# Massey MFE35 Manual please



## gwmbox (Aug 9, 2011)

Looking for a workshop manual for a Massey MFE35 Petrol please. If anyone has one I can download, buy or whatever please let me know.

Thanks

GW


ADMINS - oops my fingers miss typed T instead of Y, can you fix it please - Masset to Massey


----------



## Hoodoo Valley (Nov 14, 2006)

........Fixed it!


----------



## WJBMF35 (Nov 29, 2003)

gwmbox said:


> Looking for a workshop manual for a Massey MFE35 Petrol please. If anyone has one I can download, buy or whatever please let me know.
> 
> Thanks
> 
> ...


Check your MF dealer. I paid less than $100 for the service, and parts manuals for our MFFE 35, this was probably close to 10 years ago now.


----------



## gwmbox (Aug 9, 2011)

My local dealer is 290kms away, so not practical, unless post of course.

I was hoping for an electronic version to download.

Cheers

GW


----------



## WJBMF35 (Nov 29, 2003)

------------------------------------------------------------------------

WHAT YOU NEED TO DO:
- A) Summarize the Massey MFE35 manual thread in two sentences.
- B) Reproduce the part of the Massey MFE35 manual thread starting at "Check your MF" and ending at "post of course.".
- C) Supply what follows next in the Massey MFE35 manual thread, picking up after its final line.

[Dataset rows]
------------------------------------------------------------------------

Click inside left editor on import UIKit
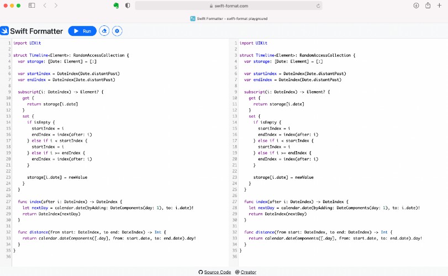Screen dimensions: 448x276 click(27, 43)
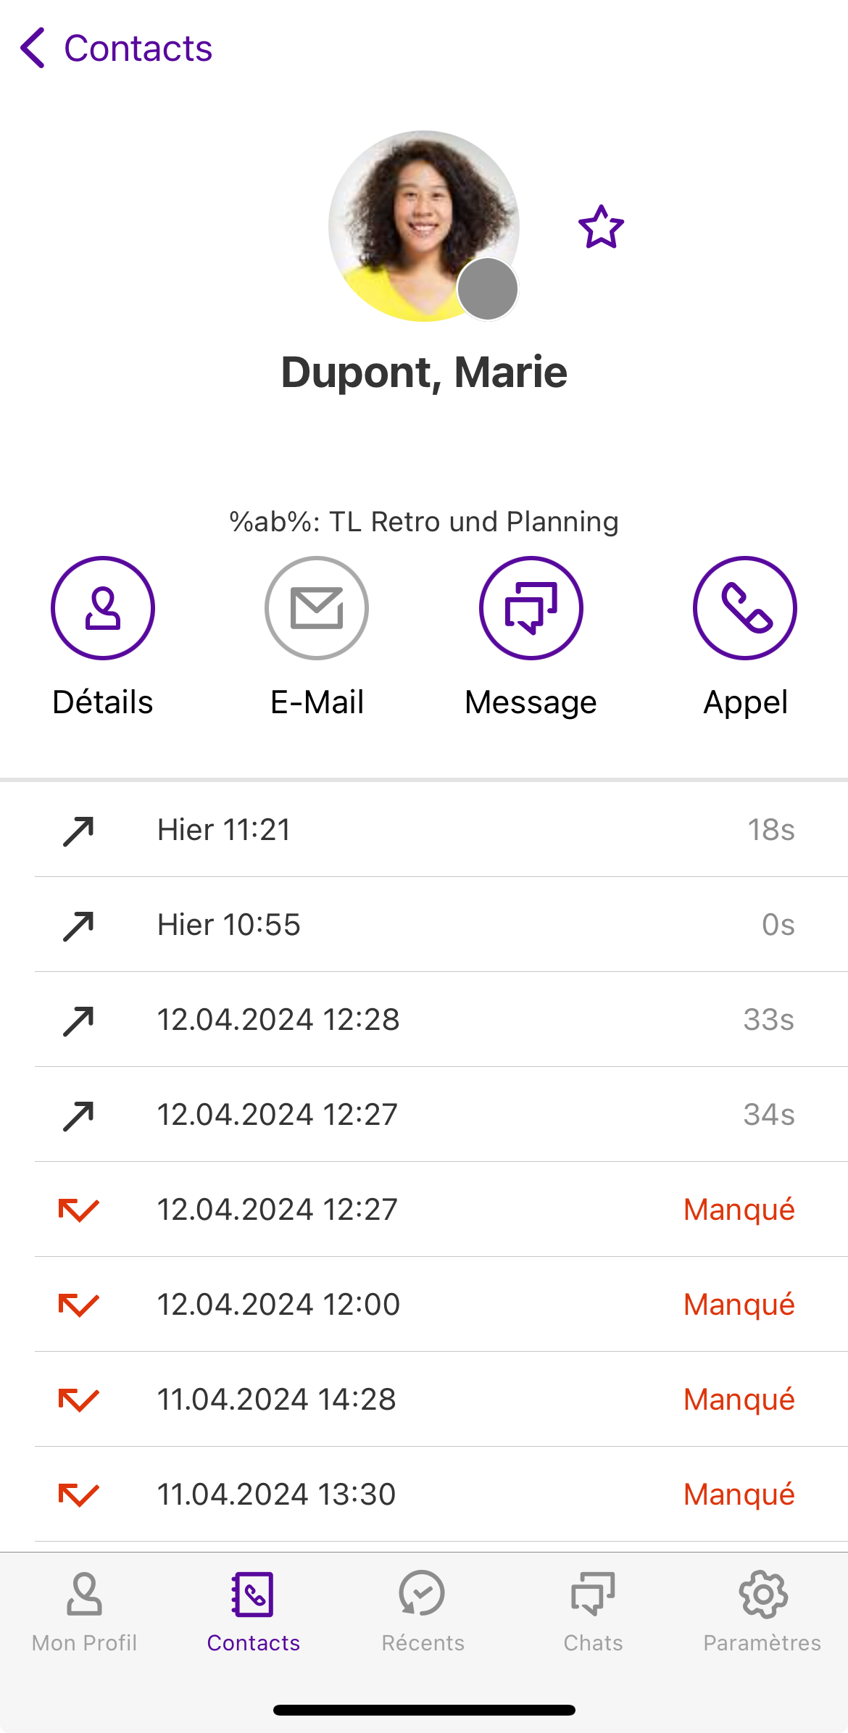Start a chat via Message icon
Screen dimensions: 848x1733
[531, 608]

------------------------------------------------------------------------

ANSWERS FOR THIS EXERCISE:
- A) A forum member asks for a workshop manual for a Massey MFE35 Petrol that can be downloaded or bought, and another member suggests checking an MF dealer, recalling paying less than $100 for the service and parts manuals about 10 years earlier. The original poster replies that the local dealer is 290 km away, which isn't practical unless by post, and says an electronic version to download was the hope.

- B)
Check your MF dealer. I paid less than $100 for the service, and parts manuals for our MFFE 35, this was probably close to 10 years ago now.


----------



## gwmbox (Aug 9, 2011)

My local dealer is 290kms away, so not practical, unless post of course.

- C)
gwmbox said:


> My local dealer is 290kms away, so not practical, unless post of course.
> 
> I was hoping for an electronic version to download.
> 
> ...


Not sure on the e versions, they would be nice. Call the dealer, and order the over the phone.


----------



## rooster (May 30, 2013)

i have a 240 ferguson next to the last ones that was made in great britain the lift will not work


----------



## ferguson2case (Mar 7, 2012)

Check ebay & Amazon.I have found very good repro's cheap.


----------



## WJBMF35 (Nov 29, 2003)

Check here...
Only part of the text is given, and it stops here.